Imagine a hidden force beneath Antarctica's icy waters, powerful enough to reshape our oceans and climate. That's exactly what researchers are uncovering: massive underwater tsunamis triggered by glaciers calving into the sea. An international team, spearheaded by the British Antarctic Survey (BAS), is diving deep—literally—to unravel this mysterious phenomenon. But here's where it gets controversial: these tsunamis, often towering several meters high, might rival the impact of wind and tides in mixing ocean layers, a process crucial for marine life and climate regulation. Could this overlooked force be a game-changer in our understanding of polar ecosystems?
When glaciers calve—a dramatic event where icebergs break off and plunge into the ocean—they don’t just create a splash. These events generate underwater tsunamis that churn ocean layers, blending heat, oxygen, and nutrients across depths. This mixing was long believed to be driven primarily by wind, tides, and surface heat loss. However, recent observations suggest these tsunamis play a far more significant role than previously thought, particularly in polar regions. And this is the part most people miss: their impact on redistributing heat might even surpass that of tides in certain areas.
The discovery of these tsunamis was serendipitous. During a BAS expedition aboard the RRS James Clark Ross, researchers led by Professor James Scourse from the University of Exeter collected data before, during, and after a calving event.
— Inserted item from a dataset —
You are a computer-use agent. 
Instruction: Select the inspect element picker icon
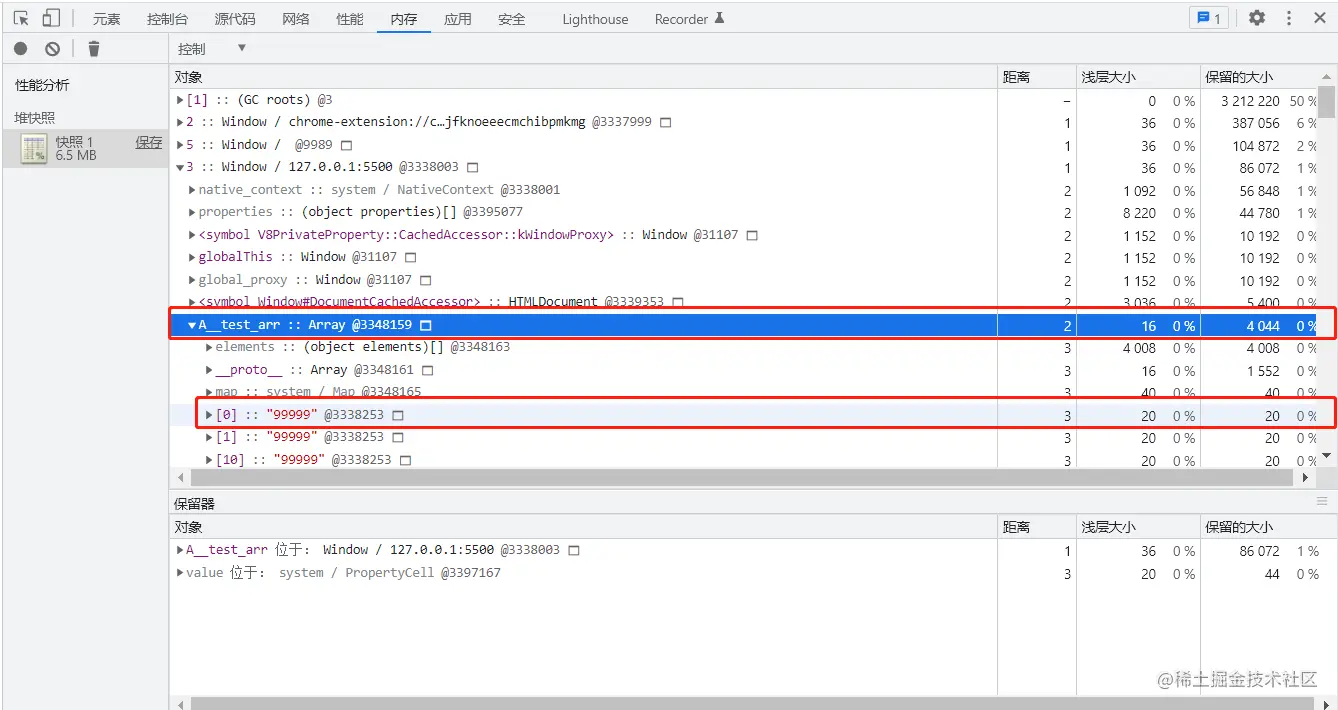(x=21, y=18)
Now, scientists at the Rothera Research Station on the Antarctic Peninsula and aboard the RRS Sir David Attenborough are doubling down on their efforts to understand these hidden waves.
Professor Michael Meredith, a BAS oceanographer leading the research, poses intriguing questions: Do different calving events produce varying tsunami intensities? How do seasonal changes influence their formation? And what does this mixing mean for polar climates and ecosystems? These are the puzzles his team aims to solve. Meanwhile, Professor Katy Sheen from the University of Exeter is co-leading a project to explore the diverse 'flavors' of tsunamis generated by glacial calving. “The fieldwork at Rothera is electrifying,” she shares. “We’re using remote cameras, underwater microphones, and autonomous vehicles to capture every detail of these events and their impacts on local chemistry and biology.”
The team is deploying cutting-edge technology, from real-time glacier imagery to underwater drones, to study even the most dangerous-to-reach locations. They’re also leveraging deep-learning algorithms and computer simulations to model how these tsunamis form and spread. Dr. Alexander Brearley, another BAS oceanographer, highlights their approach: “We’re achieving unprecedented detail in understanding how these tsunamis affect ocean temperature, nutrient distribution, and marine productivity—all vital for our planet’s health.”
But here’s the bigger picture: these tsunamis could have far-reaching consequences. Increased ocean mixing might pull warmer waters from the deep, accelerating the melting of the Antarctic Ice Sheet and raising global sea levels. It could also disrupt nutrient distribution, impacting phytoplankton growth—the foundation of the ocean food chain. Professor Kate Hendry of BAS puts it bluntly: “Antarctica’s mysteries are shaping our world. From rising seas to shifting weather, these processes are knocking on our doorsteps.”
A pressing question remains: Will a warming climate increase the frequency and intensity of these calving and tsunami events? Answering this could refine our climate models and predictions. The POLOMINTS project, a collaboration involving institutions from the UK, USA, and Poland, is at the forefront of this research, funded by the Natural Environment Research Council.
But what do you think? Could these underwater tsunamis be a missing piece in the climate puzzle, or are we overestimating their impact? Share your thoughts below—let’s spark a conversation about Antarctica’s hidden forces and their global implications.